こちらも画像が暗くて恐縮ですが、左の小さな土製品がクマです。
最後はトリと謎の動物形土製品です。
対面にも独立ケースがあってこちらはトリ形土製品です。
ただ、トリというよりカメがすっぽんのように感じられるのですが、小さな羽根があることからトリと分かるのでしょう。
3-2 動物の一部を模したもの
こちらのケースは、サメの歯や貝の腕輪といった装飾具、また、貝は土製品で表現しているものもあります。何か装身具としての重要性があったように思われるといいます。
さらに、海の無い山梨でも酒呑場遺跡からサメの歯のペンダントや貝形の土製品が出ております。
第4章 ふしぎな形の土器や石器
縄文時代は配石遺構などいわば祈りの聖域や、多種多様な儀式用の器の存在など、高度な精神文化の存在が伺えます。特に儀礼は葬送儀礼に強い結びつきが認められるといいます。わからない部分も多いものの様々な儀礼用の器の一端を見ていきます。
4-1 石冠と三角柱形土製品
まず「石冠」ですが、東北から近畿迄広範囲に分布する冠状の石製品です。特に岐阜県に多いと言いますが、これらは何に使うのかわかっていません。
こちらも用途不明の「三角柱形土製品」です。縄文中期に北陸地方を中心に分布する傾向があるといいます。

--- 表示データ ---
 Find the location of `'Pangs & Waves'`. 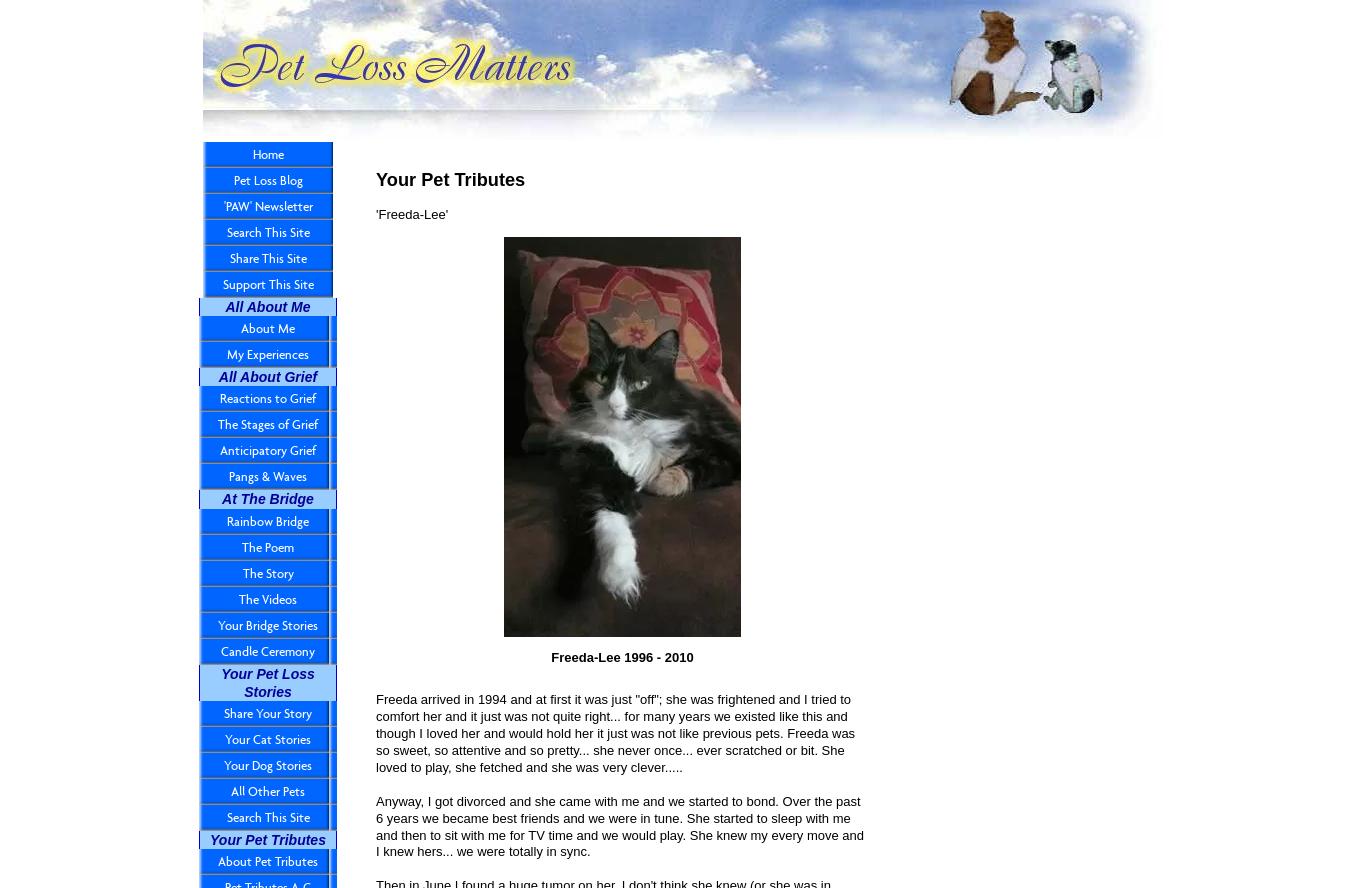

'Pangs & Waves' is located at coordinates (268, 476).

--- 小問 1 ---
縄文の展示を紹介した記事から、「ただ、トリというよりカメがす」から下って「に使うのかわかっていません。」までの部分を、一字も変えずに返すこと。
--- 小問 2 ---
縄文の展示を紹介した記事によると、石冠が特に多いとされるのはどの県か。

--- 記述解答 1 ---
ただ、トリというよりカメがすっぽんのように感じられるのですが、小さな羽根があることからトリと分かるのでしょう。
3-2 動物の一部を模したもの
こちらのケースは、サメの歯や貝の腕輪といった装飾具、また、貝は土製品で表現しているものもあります。何か装身具としての重要性があったように思われるといいます。
さらに、海の無い山梨でも酒呑場遺跡からサメの歯のペンダントや貝形の土製品が出ております。
第4章 ふしぎな形の土器や石器
縄文時代は配石遺構などいわば祈りの聖域や、多種多様な儀式用の器の存在など、高度な精神文化の存在が伺えます。特に儀礼は葬送儀礼に強い結びつきが認められるといいます。わからない部分も多いものの様々な儀礼用の器の一端を見ていきます。
4-1 石冠と三角柱形土製品
まず「石冠」ですが、東北から近畿迄広範囲に分布する冠状の石製品です。特に岐阜県に多いと言いますが、これらは何に使うのかわかっていません。

--- 記述解答 2 ---
岐阜県